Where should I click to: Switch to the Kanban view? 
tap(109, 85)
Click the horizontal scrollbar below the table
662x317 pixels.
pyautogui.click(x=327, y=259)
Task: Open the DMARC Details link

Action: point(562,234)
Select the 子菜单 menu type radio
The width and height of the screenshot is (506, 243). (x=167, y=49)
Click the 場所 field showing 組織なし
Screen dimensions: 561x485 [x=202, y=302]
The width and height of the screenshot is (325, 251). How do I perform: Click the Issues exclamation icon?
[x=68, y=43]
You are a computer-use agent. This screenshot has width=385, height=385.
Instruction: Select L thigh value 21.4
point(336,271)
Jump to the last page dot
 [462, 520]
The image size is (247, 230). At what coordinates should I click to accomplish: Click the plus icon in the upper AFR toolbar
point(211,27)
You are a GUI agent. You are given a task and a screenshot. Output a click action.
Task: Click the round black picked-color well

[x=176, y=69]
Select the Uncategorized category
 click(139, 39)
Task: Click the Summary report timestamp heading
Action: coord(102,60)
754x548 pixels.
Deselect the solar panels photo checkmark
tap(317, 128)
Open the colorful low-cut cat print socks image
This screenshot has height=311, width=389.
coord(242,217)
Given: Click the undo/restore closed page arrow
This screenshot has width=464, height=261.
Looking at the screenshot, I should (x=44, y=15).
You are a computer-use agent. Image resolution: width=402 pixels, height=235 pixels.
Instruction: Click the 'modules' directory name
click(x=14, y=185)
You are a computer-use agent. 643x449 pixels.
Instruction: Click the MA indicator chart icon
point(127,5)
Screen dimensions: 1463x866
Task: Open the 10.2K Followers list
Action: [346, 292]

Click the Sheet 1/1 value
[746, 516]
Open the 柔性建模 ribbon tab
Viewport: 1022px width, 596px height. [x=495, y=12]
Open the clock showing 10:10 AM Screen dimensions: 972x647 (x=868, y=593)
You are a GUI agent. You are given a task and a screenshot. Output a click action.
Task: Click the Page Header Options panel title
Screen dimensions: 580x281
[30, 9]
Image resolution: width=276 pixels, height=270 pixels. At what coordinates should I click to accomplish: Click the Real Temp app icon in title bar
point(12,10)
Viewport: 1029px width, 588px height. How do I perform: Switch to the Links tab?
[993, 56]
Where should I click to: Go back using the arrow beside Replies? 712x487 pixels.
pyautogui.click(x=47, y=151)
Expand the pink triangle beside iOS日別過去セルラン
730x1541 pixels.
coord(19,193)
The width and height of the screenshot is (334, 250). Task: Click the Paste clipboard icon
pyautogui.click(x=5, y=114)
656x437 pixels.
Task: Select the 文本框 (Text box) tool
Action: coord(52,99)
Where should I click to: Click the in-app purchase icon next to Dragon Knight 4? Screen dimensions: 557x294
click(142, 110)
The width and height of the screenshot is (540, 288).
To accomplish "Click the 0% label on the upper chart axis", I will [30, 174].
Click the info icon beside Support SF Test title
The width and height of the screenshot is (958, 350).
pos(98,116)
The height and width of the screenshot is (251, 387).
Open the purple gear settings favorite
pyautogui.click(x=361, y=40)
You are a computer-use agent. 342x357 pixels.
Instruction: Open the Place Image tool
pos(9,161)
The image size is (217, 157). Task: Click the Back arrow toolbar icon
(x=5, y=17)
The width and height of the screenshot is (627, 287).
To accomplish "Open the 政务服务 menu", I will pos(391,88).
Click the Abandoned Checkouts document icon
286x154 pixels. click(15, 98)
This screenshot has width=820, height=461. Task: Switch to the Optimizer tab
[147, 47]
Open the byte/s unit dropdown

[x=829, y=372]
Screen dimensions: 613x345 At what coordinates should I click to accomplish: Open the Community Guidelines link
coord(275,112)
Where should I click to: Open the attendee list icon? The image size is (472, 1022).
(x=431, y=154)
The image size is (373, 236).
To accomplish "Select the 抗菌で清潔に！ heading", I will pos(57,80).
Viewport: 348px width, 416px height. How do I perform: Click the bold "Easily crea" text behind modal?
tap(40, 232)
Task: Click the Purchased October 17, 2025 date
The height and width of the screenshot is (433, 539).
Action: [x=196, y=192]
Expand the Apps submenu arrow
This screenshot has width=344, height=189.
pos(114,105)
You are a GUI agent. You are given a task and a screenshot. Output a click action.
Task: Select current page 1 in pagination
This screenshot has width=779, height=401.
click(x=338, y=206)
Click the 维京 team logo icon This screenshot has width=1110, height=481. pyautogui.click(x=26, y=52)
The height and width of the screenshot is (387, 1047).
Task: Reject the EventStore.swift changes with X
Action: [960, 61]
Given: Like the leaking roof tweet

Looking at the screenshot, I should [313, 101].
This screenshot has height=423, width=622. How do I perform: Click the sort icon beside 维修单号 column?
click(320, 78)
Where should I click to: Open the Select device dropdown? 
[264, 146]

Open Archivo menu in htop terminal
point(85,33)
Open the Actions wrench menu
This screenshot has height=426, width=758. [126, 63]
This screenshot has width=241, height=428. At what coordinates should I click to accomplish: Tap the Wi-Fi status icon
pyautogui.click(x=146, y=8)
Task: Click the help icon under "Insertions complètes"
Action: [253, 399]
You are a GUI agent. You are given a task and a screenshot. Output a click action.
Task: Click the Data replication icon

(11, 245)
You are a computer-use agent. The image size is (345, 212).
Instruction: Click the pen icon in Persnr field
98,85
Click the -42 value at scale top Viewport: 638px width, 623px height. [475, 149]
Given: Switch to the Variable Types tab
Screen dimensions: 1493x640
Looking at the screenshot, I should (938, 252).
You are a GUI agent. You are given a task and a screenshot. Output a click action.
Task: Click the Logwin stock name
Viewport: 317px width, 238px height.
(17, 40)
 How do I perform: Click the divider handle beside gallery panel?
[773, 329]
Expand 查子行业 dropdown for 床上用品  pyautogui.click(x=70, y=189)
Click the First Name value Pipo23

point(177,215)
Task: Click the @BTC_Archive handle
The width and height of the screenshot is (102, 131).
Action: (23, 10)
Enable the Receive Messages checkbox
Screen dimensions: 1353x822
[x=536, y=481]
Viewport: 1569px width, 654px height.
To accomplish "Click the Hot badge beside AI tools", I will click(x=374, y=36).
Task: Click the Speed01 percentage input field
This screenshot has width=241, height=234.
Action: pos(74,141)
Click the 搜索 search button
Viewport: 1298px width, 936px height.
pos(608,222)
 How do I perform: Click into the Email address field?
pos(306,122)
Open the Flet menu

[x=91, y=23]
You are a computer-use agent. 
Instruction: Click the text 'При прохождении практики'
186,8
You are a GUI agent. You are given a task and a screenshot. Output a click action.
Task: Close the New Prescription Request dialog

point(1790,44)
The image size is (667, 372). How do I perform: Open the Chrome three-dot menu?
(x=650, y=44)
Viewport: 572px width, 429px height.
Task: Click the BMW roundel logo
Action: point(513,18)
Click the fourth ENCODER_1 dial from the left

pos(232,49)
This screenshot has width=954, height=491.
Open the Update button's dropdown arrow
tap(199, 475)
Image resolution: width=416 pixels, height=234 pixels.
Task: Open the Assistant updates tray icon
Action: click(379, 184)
————————
Each line of the data that holds the word "computer" should be copied.

### RESULT FOR THIS EXERCISE
You are a computer-use agent. This screenshot has width=385, height=385.
You are a computer-use agent. Image resolution: width=402 pixels, height=235 pixels.
You are a computer-use agent. 643x449 pixels.
You are a computer-use agent. 342x357 pixels.
You are a computer-use agent. The image size is (345, 212).
You are a computer-use agent. 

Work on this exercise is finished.